Your bestselling authors and books list. Why do they make it to your list?

 There are some books which have such realistic depictions of people that you can’t believe they’re figments of the author’s imagination. All of the following books share this trait, despite being topically diverse: Jane Austen’s Pride and Prejudice, The Help by Kathryn Stockett, the Harry Potter books, The Evolution of Calpurnia Tate and its marvelous sequel The Curious World of Calpurnia Tate both by Jacqueline Kelly, Uprising by Margaret Peterson Haddix.

  Then there are the authors who created wondrous universes: The Ear, the Arm, and the Eye by Nancy Farmer, the Fablehaven series by Brandon Mull, Inkheart by Cornelia Funke, The Spiderwick Chronicles by Holly Black and Tony DiTerlizzi.

  Finally, there are the books that told stories so powerful I will never forget them: The Bridge to Terabithia by Katherine Paterson, Journey to the River Sea by Eva Ibbotson, Walk Two Moons by Sharon Creech, The Girl Who Could Fly by Victoria Forester, From the Mixed-up Files of Mrs. Basil E. Frankweiler by E.L. Konigsburg.

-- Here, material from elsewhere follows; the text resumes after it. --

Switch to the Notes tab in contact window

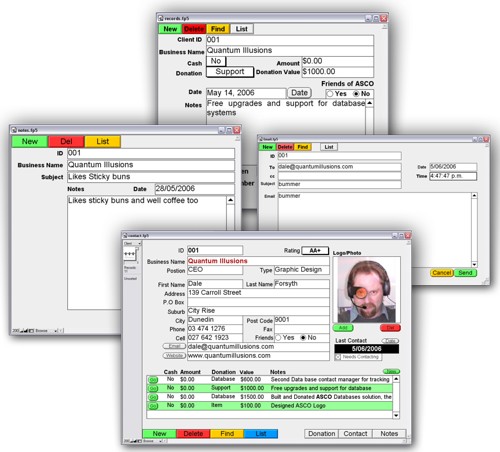pyautogui.click(x=389, y=434)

  I love G.B. Shaw because his plays provoke thought and epiphany while being extremely enjoyable. Recently, I finished Em and the Big Hoom by Jerry Pinto. It is a taut, poignant, beautiful book but it must be consumed in small doses, preferably with a P.G. Wodehouse close by. Wodehouse is the best cure for literature-induced misery.

   

Any writing tips you’d like to share with fellow writers?

  True writing cuts to the heart of emotion. If you don’t mean it, don’t say it just because you like the way it sounds, or because you’re imitating an author you admire. Express yourself in the manner that is unique to you.

  If you’re not enraptured by the process, if you’re not thrilled, excited, and stimulated by it, then you’re forcing something. Stop and think about why. Writing should be fun- if it starts to feel deadening, stop dying. Take a short break, and come back to it.

  Slow work is good work. Take your time to let it come together, because it will end up having more depth than if you finish it for the sake of finishing something. The ultimate aim is to produce something worthwhile, and for the work to realize its potential. It doesn’t matter how much you’ve worked on it already- sometimes, it’s still not enough. Try taking the plot along a different path, and see where that leads.

  Finally, ask yourself: why do you write? Set a timer for five minutes, and begin answering that question immediately. Introspection helps you know yourself better, and when you do, you’ll write much better.

 

Malavika Selvaraj is an elderly teenager, referred to as “the wise old lady” by her younger cousins. Her writing has appeared most notably in The Hindu.